The Churches Conservation Trust has been awarded the money to pay for vital repairs to St Mary's Church in Shrewsbury, which has been left with a temporary roof covering after a lead theft.
The church, in St Mary's Square, is known around the world for its stained-glass windows, but has been subject to theft and vandalism in recent years.
The trust is one of 445 heritage organisations to get a share of the Government’s £1.57 billion Culture Recovery Fund.
A total of 18 churches in across the trust's estate will receive funding for different repair and conservation projects.
The large, much-visited church in the centre of town, needs high-level repairs, mainly to roof pinnacles, which were becoming increasingly dangerous.
The vestry roof, which was hit by the lead theft, will be replaced under the project, which would also stabilise the pinnacles along with associated high-level masonry repairs.
The grant requires 20 per cent match funding, and the Save St Mary’s campaign will continue to raise money for additional conservation and repair work at the church.
The Saxon building, which has one of the tallest spires in the UK, is home to an internationally renowned collection of stained glass windows dating back to the 15th century.
The church attracts visitors from around the world and it is said that no other church in the country has a collection equal to it.
Culture Secretary Oliver Dowden said: “As a nation it is essential that we preserve our heritage and celebrate and learn from our past.
"This massive support package will protect our shared heritage for future generations, save jobs and help us prepare for a cultural bounceback post Covid.”

Task A:
List each part of St Mary's Church that the report on its repair funding says the project will repair, replace or stabilize.
Task B:
Carry on the report about the funding for St Mary's Church in Shrewsbury from the point where it stops.

Given information:

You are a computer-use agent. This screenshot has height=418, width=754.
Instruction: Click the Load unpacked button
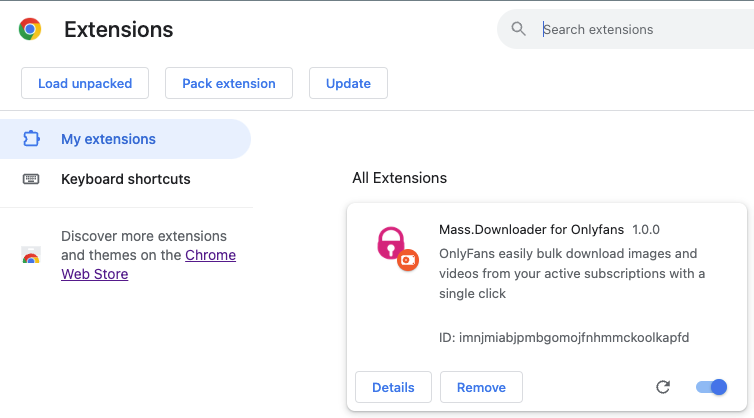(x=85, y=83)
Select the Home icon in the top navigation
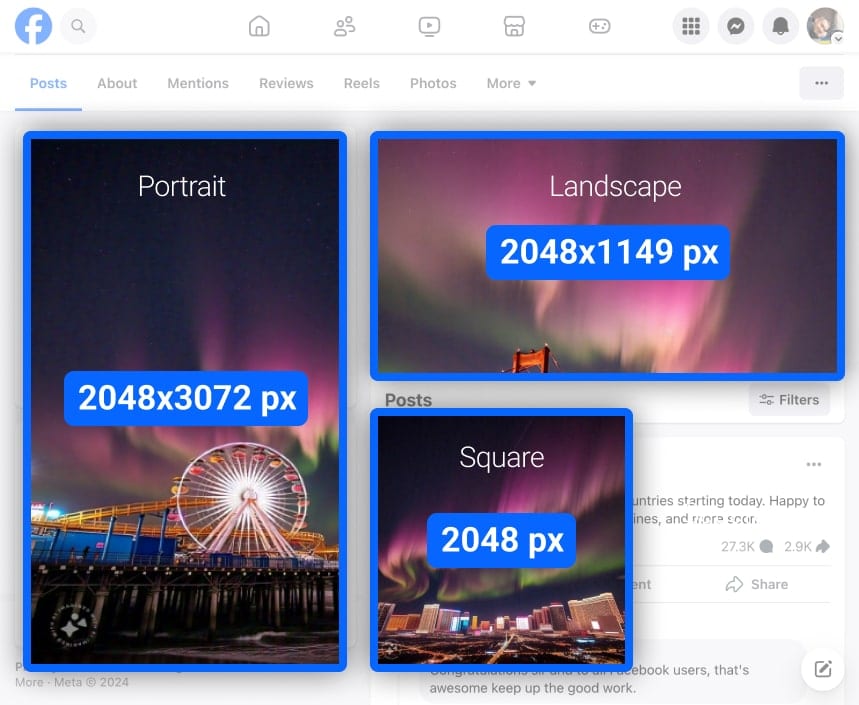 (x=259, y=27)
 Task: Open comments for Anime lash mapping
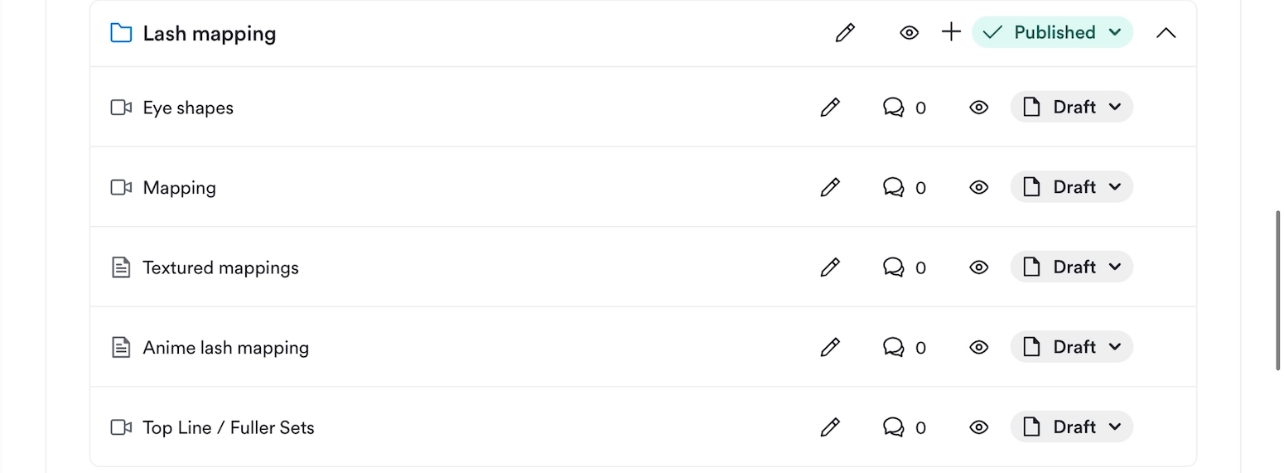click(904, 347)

Reply A:
- The roof pinnacles
- The vestry roof
- The associated high-level masonry

Reply B:
Peter Aiers, chief executive of the Churches Conservation Trust said the charity was grateful for the funding.
"The trust, like many charities, has suffered financially because of the coronavirus pandemic and we face a significant fundraising gap due to having had to close churches," he said.
"This award will help us to continue saving these beautiful historic buildings, to keep them open for the public as well as supporting vital craft skills in the heritage sector.”
Chief executive of Historic England, Duncan Wilson, said it was heartening to see grants from the fund helping heritage sites and organisations across the country in the wake of the pandemic.
"These grants range from giving skilled craft workers the chance to keep their trades alive to helping heritage organisations pay the bills, and to kick-starting repair works at our best-loved historic sites," he said.
"The funding is an essential lifeline for our heritage and the people who work tirelessly to conserve it for us all, so that we can hand it on to future generations.”